以前、私が選んで失敗しかけた事があったのだ。 JALUXのカタログを見て、とても惹かれた商品があった。 それは、北坂たまごのプリン。
これがとても美味しそうに見えたので、 「これにしようよ」 と主人に提案すると、彼は難色を示した。 「どうかなあ。こっちの方がいいと思うけれど」 と、彼は別の商品を贈りたがった。 仲人さんは主人の元上司なので、最終決定権は主人にあると思い、私は譲歩して彼の推す品物を贈った。 しかしあのプリン、どうしても食べてみたい。 「じゃあさ、あれはうち用に買おうよ!」 と半ば強引に取り寄せる事にした。 いちいち煩い事は言わない主人なので、シオンがそんなに言うならいいよ、とあっさり買ってくれた。 家に届いた日に早速、夕食後のデザートに開封した。 殻を剥いてカラメル・シロップを掛け、わくわくしながら口に運んだ。 「…………」 無言になる2人。 あれ? 「あんまり美味しくないんですけれど……」 悪い意味で期待を裏切られて呆然とする私。 一方主人は、 「これさ、中はただの卵だから、プリン自体には味が付いていないんだよ。味はキャラメルだけに頼っている訳だから、微妙なんだよね」 と冷静に分析していた。 この時の私の落胆振りと来たら、思い出したくないぐらいだ。 だって安くない物をわざわざ通販で取り寄せて、このざまだよ? 唯一の救いは、仲人さんに贈らなくて良かったという事だろうか。 主人の言う通りにしておいて、本当に良かったと思った。
残りのたまごは到底食べる気になれず、翌日主人に職場に持って行って貰った。 食べてくれた同僚達の評価も微妙だったようで、「美味しい」という言葉は終ぞ聞かれず、 「珍しい物を有難う」 というコメントが主流だったそうである。
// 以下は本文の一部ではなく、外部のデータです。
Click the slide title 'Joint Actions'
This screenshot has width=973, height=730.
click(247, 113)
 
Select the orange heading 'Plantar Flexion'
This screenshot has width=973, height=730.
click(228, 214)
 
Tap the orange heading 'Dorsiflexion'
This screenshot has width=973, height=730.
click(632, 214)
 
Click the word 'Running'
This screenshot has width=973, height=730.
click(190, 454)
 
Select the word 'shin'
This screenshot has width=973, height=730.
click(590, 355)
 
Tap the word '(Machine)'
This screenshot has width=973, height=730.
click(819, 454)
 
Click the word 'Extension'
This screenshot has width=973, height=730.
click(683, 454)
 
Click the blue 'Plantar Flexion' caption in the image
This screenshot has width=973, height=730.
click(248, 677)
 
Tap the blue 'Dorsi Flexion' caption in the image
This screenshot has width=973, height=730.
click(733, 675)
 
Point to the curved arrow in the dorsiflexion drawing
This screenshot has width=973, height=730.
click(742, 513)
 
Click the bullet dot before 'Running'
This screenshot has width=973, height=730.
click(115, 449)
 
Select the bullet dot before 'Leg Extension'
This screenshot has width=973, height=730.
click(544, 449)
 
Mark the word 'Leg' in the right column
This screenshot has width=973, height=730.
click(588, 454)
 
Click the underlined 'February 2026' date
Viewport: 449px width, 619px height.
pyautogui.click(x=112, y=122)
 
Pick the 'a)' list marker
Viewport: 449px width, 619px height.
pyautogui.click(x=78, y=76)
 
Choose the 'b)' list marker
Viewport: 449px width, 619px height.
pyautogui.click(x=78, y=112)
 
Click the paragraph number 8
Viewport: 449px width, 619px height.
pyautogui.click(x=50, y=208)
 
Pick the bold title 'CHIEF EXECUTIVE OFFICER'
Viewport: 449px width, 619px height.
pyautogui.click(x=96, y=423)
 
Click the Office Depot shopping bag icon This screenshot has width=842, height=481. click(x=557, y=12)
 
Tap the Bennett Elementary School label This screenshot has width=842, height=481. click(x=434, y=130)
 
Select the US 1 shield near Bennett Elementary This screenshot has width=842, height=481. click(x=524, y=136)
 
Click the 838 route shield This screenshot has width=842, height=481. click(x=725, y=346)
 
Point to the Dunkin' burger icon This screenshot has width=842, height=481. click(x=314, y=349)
それなのに、このまるごとプリン、カタログは相変わらず「人気商品」と銘打っている。 私のように、物珍しくて買ってしまう人はいるかも知れないが、リピーターは多くないような気がする。 何でまだこれが売れているんだ……と苦虫を噛み潰す思いでカタログを見ていたら、「※本体には甘みを加えておりません。シロップをかけて、お召し上がりください」と書いてあった。 以前はこの一文は無かった筈。 多分、私のように期待を裏切られた客が苦情を言ったのだろう事は、想像に難くない。 流石に私はそんな事でクレーム入れたりしなかったけれど。 一寸考えたら判る筈じゃん、丸ごとの卵の中身にどうやって味を付けるのだと。 まあ、食べるまで気付かなかった私もかなり馬鹿だけれどさ……。